[R] [FORGED] Regression with factors ?
David Winsemius
dwinsemius at comcast.net
Wed Jul 13 18:56:44 CEST 2016
> On Jul 13, 2016, at 8:01 AM, David Winsemius <dwinsemius at comcast.net> wrote:
>
>
>> On Jul 13, 2016, at 6:48 AM, stn021 <stn021 at gmail.com> wrote:
>>
>> Hello,
>>
>> so here a numerical example in R-code. Code is appended below.
>>
>> The output should be
>> 1) the numerical values of the abilities of the persons
>> 2) the multiplyer
>>
>>
>> Please note that
>>
>> 1) I have used non-linear optimization to solve this problem and got
>> the expected result, though not with R but other software.
>>
>> 2) I have applied lm() to this problem, even before I posted the
>> question. I am well aware of the syntax of formulas. I my last posting
>> I wrote the formula "freehand" so I made the previously mentioned
>> errors. Sorry about that.
>>
>>
>>
>> Unfortunately the formulas with I() as well as multiplying variables
>> before running R does not work here. I() does not apply to factors (R
>> tells me) and multiplying in advance also works only for continuous
>> variables, not for factors, because there is no known numerical value
>> to multiply.
>>
>> The latter is actually what my question is about, along with the
>> question on how to get R to treat two columns as two instances of the
>> same factor.
>>
>>
>> Just to be sure I used R to check if the data really counts as a
>> factor according to R-terminology. It really is a factor, see code
>> below.
>>
>>
>>
>> This is the code for generating the example-data:
>>
>> # --------------------------------------------------------------- #
>> pnames = c( "alice" , "bob" , "charlie" , "don" , "eve" , "freddy"
>> , "grace" , "henry" )
>> pcount = length( pnames )
>>
>> # abilities = runif( pcount )
>> abilities = (1:pcount) / 10
>>
>> persons = data.frame( name = pnames , ability = abilities )
>> persons
>>
>> # random subset of possible combinations and extra df
>> combinations = combn( nrow( persons ) , 2 ) ;
>> combinations = cbind( combinations,combinations,combinations,combinations )
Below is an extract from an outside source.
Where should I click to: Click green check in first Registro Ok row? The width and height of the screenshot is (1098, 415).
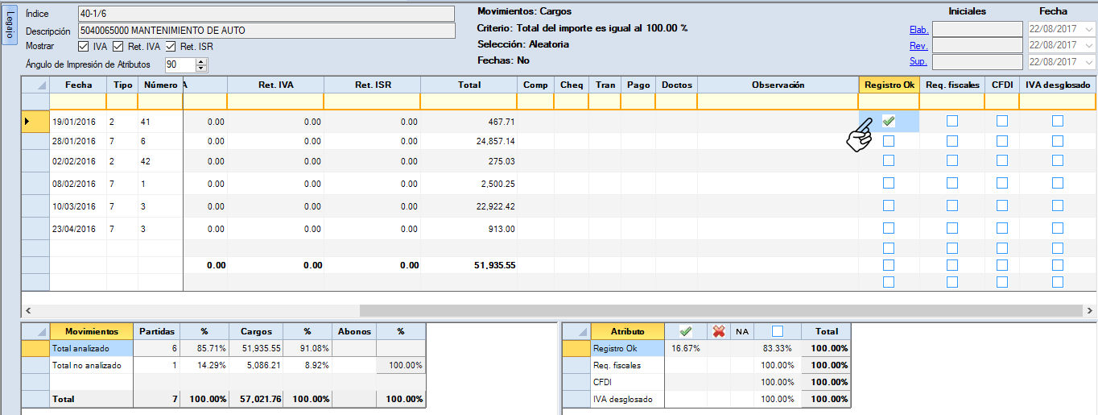tap(888, 122)
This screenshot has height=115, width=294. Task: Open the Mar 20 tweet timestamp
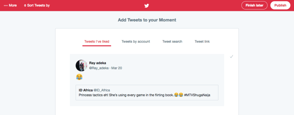(117, 68)
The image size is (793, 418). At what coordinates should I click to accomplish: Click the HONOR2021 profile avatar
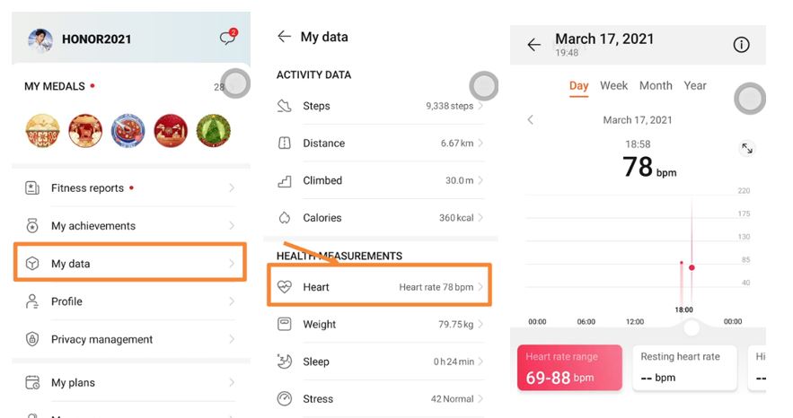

>> combinations = combinations[ , runif(ncol(combinations))<0.5 ]
>> ccount = ncol( combinations )
>>
>> observed_data = data.frame(
>> idx1 = combinations[1,]
>> , idx2 = combinations[2,]
>> , p1 = ( persons$name[ combinations[1,] ] )
>> , p2 = ( persons$name[ combinations[2,] ] )
>> )
>>
>> abilities_data = data.frame(
>> a1 = persons$ability[ combinations[1,] ]
>> , a2 = persons$ability[ combinations[2,] ]
>> )
>>
>> # y = result of cooperation of each pair
>> multiplyer = runif(1) + 1
>> offset = 1
>> cat( "multiplyer = " , multiplyer , "\n" )
>> cat( "offset = " , offset , "\n" )
>>
>> y0 = multiplyer * ( offset - ( abilities_data$a1 - abilities_data$a2 ) ^ 2 )
>> noise = .05 * rnorm( ccount )
>>
>> # check variables are really factors :
>> str( observed_data$p1 )
>> dput( observed_data$p1 )
>>
>> observed_data = data.frame( y = round( y0+noise,3 ) , observed_data )
>> observed_data
>>
>> # --------------------------------------------------------------- #
>
> Is this what is intended?
>
>> observed_data$p1ab <- persons$ability[ match(observed_data$p1, persons$name) ]
>> observed_data$p2ab <- persons$ability[ match(observed_data$p2, persons$name) ]
>> head(observed_data)
> y idx1 idx2 p1 p2 p1ab p2ab
> 1 1.149 1 6 alice freddy 0.1 0.6
> 2 1.006 1 7 alice grace 0.1 0.7
> 3 1.529 2 3 bob charlie 0.2 0.3
> 4 1.404 2 5 bob eve 0.2 0.5
> 5 1.205 2 6 bob freddy 0.2 0.6
> 6 1.187 2 7 bob grace 0.2 0.7
>
>
>> lm( y ~ I( (p1ab -p2ab)^2 ), data=observed_data)
>
> Call:
> lm(formula = y ~ I((p1ab - p2ab)^2), data = observed_data)
>
> Coefficients:
> (Intercept) I((p1ab - p2ab)^2)
> 1.506 -1.435
>
>> separate_term <- lm( y ~ I( (p1ab -p2ab)^2 ), data=observed_data)
>> summary(separate_term)
>
> Call:
> lm(formula = y ~ I((p1ab - p2ab)^2), data = observed_data)
>
> Residuals:
> Min 1Q Median 3Q Max
> -0.116249 -0.030996 0.002633 0.032765 0.136282
>
> Coefficients:
> Estimate Std. Error t value Pr(>|t|)
> (Intercept) 1.50589 0.01067 141.08 <2e-16 ***
> I((p1ab - p2ab)^2) -1.43527 0.05863 -24.48 <2e-16 ***
> ---
> Signif. codes: 0 ‘***’ 0.001 ‘**’ 0.01 ‘*’ 0.05 ‘.’ 0.1 ‘ ’ 1
>
> Residual standard error: 0.05304 on 44 degrees of freedom
> Multiple R-squared: 0.9316, Adjusted R-squared: 0.93
> F-statistic: 599.2 on 1 and 44 DF, p-value: < 2.2e-16
>
> You could also have compared 2 models differing only with rest to the includion of an interaction term that was the squared difference in abilities:
>
>> full <- lm( y ~ p1ab + p2ab + I( (p1ab -p2ab)^2 ), data=observed_data)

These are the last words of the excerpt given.